Au moment où ces quatre « jeunes espoirs » sont essayés, déjà sortent de nouveaux moteurs plus puissants qui laissent espérer que le règne du moteur unique est enfin en vue. Entre 1940 et 1970 la puissance par cylindre passe de 50 à 300 ch. : avec 16 cylindres, la puissance théorique de plus de 5 000 ch. est possible. Et, de ce fait, le plafond de puissance de 2000 ch., auquel se heurtent les ingénieurs des années 1950, est dépassé dès 1967 avec des puissances de 2650 kW, soit environ 4000 ch qui sont atteintes, par exemple, sur les CC 72000.

Au départ, sans doute, de la gare de l’Est. A gauche, la BB-69001 et à droite la A1A-A1A 68007 qui représente, elle, une valeur un peu plus sûre – mais dont les débuts en ligne entre Paris et Chaumont, aussi, donnèrent quelques soucis. Cliché René Floquet.

La fin de la période des essais de la traction diesel.
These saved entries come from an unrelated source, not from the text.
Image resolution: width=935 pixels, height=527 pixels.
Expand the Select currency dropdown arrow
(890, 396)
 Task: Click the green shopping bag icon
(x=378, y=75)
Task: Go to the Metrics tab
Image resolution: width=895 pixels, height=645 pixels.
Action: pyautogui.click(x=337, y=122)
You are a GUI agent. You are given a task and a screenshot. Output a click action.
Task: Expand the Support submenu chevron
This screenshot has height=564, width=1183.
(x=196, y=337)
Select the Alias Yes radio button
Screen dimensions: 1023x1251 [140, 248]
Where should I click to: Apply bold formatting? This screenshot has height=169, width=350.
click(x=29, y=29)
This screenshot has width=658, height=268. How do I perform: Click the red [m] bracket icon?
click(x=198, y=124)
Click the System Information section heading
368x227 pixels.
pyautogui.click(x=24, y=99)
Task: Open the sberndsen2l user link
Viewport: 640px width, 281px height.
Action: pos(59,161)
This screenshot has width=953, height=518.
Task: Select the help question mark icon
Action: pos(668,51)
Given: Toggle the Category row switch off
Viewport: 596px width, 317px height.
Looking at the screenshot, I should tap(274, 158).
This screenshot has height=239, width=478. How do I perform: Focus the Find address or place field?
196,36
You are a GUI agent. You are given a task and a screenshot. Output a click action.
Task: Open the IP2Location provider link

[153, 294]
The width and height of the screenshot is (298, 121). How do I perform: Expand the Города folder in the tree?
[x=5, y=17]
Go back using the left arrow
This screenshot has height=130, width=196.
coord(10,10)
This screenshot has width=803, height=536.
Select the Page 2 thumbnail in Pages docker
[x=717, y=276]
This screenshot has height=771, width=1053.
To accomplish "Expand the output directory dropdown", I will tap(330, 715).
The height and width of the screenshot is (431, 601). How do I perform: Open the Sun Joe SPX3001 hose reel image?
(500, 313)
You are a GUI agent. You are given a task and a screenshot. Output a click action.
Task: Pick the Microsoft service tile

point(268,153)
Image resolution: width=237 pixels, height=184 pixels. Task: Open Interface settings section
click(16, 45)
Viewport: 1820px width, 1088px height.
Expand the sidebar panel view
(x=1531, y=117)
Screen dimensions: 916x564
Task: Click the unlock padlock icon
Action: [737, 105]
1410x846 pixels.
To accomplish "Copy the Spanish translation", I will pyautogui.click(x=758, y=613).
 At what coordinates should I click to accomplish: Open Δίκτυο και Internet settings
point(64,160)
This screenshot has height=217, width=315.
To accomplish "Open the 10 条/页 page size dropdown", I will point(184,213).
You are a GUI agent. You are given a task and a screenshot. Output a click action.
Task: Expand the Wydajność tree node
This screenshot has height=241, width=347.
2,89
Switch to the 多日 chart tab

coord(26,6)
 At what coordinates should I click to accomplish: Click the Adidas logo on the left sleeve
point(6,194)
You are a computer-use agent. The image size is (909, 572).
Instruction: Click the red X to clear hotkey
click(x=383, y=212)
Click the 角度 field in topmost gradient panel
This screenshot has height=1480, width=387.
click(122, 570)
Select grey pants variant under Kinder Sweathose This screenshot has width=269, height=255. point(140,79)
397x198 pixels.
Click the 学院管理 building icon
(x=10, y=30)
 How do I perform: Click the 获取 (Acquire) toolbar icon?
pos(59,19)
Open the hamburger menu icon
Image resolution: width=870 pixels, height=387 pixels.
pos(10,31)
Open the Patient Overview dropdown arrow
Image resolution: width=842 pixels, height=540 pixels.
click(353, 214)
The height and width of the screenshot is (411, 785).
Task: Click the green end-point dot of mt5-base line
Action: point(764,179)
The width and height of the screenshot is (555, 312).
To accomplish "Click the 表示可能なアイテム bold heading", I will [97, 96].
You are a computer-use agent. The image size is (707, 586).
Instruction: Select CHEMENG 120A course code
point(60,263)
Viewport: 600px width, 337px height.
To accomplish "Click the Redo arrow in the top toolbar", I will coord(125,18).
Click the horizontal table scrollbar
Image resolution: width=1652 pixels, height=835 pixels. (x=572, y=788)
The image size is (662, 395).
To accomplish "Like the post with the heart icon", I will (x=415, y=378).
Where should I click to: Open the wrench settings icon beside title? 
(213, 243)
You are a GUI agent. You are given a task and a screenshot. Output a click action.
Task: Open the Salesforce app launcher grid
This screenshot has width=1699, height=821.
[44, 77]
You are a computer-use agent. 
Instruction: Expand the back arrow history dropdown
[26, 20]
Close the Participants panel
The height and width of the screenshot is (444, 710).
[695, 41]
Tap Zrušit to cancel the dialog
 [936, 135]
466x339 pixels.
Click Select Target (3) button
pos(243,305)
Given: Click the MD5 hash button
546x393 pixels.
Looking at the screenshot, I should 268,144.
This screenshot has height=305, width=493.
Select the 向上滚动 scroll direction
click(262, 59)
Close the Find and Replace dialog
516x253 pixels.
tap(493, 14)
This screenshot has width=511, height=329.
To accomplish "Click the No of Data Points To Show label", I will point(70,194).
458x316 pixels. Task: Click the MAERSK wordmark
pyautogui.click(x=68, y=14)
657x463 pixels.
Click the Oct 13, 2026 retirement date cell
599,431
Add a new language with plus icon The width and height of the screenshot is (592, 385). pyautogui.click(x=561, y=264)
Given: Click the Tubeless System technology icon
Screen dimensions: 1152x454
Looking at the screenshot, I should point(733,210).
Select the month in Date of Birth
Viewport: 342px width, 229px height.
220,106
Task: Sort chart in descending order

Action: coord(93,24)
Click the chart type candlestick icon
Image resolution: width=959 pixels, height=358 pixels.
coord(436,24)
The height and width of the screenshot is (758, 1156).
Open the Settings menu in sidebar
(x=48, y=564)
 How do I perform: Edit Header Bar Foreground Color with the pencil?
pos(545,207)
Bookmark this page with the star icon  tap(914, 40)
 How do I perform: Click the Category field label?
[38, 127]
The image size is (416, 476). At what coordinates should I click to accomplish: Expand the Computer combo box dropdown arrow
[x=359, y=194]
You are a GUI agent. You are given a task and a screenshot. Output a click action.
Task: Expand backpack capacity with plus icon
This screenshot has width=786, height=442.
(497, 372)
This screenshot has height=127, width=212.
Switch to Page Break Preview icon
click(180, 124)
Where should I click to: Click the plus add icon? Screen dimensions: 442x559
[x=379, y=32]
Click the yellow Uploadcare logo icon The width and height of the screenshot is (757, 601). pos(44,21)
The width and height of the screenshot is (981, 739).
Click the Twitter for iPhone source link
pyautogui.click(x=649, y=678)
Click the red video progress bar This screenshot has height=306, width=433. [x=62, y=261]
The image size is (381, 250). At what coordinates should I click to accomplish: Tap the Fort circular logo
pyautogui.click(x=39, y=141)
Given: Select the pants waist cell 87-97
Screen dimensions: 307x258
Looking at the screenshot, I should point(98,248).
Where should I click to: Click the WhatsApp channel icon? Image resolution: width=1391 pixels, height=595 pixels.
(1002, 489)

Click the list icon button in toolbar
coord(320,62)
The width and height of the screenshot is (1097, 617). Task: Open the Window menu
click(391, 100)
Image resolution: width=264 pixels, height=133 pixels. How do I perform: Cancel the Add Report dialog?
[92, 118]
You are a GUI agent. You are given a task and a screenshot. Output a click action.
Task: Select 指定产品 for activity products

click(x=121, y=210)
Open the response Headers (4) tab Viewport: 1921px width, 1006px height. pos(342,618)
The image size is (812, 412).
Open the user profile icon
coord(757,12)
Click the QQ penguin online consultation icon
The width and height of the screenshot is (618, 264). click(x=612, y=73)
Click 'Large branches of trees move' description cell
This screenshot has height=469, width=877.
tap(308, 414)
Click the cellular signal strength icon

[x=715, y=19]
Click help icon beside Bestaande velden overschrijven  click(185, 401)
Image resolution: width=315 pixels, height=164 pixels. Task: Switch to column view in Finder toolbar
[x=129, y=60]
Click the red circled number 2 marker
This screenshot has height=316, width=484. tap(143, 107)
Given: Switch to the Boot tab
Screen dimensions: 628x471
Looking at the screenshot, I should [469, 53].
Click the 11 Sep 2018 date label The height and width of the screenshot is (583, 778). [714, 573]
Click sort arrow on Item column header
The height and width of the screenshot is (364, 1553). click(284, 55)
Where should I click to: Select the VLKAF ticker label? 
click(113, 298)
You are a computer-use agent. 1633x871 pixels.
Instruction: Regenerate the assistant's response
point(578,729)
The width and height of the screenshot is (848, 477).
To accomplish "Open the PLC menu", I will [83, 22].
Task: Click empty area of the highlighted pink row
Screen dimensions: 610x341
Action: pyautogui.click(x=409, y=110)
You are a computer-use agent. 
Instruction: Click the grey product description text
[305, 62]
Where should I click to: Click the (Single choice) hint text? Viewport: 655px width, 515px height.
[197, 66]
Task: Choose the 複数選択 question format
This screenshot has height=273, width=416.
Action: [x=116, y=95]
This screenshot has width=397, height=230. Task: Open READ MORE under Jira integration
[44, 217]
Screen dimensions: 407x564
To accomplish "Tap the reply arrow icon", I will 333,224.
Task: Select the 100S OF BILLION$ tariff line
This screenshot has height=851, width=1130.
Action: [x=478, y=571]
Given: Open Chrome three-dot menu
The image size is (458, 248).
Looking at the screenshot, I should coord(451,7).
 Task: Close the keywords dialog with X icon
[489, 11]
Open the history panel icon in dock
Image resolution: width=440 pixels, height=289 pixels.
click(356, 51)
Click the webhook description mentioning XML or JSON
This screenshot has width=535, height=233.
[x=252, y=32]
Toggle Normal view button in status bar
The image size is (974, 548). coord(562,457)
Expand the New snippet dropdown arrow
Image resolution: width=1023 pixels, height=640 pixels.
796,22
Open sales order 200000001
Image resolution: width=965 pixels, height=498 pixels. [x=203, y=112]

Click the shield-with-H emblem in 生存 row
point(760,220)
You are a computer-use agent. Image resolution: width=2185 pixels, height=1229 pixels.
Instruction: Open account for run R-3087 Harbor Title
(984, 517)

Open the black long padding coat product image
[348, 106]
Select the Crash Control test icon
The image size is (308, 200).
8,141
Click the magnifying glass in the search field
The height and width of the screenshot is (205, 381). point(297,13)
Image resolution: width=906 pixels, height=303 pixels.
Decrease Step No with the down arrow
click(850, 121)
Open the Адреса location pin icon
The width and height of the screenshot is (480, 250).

Le BB-69001 et BB-69002 ont essayé de résoudre le problème fondamental posé à la locomotive diesel des années 1960 : le rapport entre le poids et la puissance. Ces données sont essentielles et la non-résolution du problème du rapport poids/puissance empêche la traction diesel d’occuper le «créneau» qui lui revient, laissé libre par la vapeur. Il faut franchir la double barre du moins de 100 tonnes et du plus de 2000 ch.

Les BB-69000 ne pèsent que 84 tonnes et développent 3000 kW aux moteurs. Elles doivent leur gain de poids remarquable à l’abandon de la transmission électrique purement et simplement au profit de la transmission hydraulique. L’économie est nette : pas de générateur, pas de moteurs de traction. Le gain est d’une quinzaine de tonnes, et ainsi on peut supprimer deux essieux moteurs, la machine étant assez légère pour passer du type CC au type BB.

Tout en double : un handicap, donc.

Elles comportent deux moteurs (une des raisons de sa non-descendance) d’un type rapide à faible poids par cheval : 3 kg seulement. Il s’agit de deux moteurs 16.PA des Chantiers de l’Atlantique ne pesant que 7,2 tonnes chacun et développant 2400 ch (mesures d’époque). Mais surtout, chaque locomotive possède deux transmissions hydrauliques allemandes Voith qui ont été traitées d’une manière originale.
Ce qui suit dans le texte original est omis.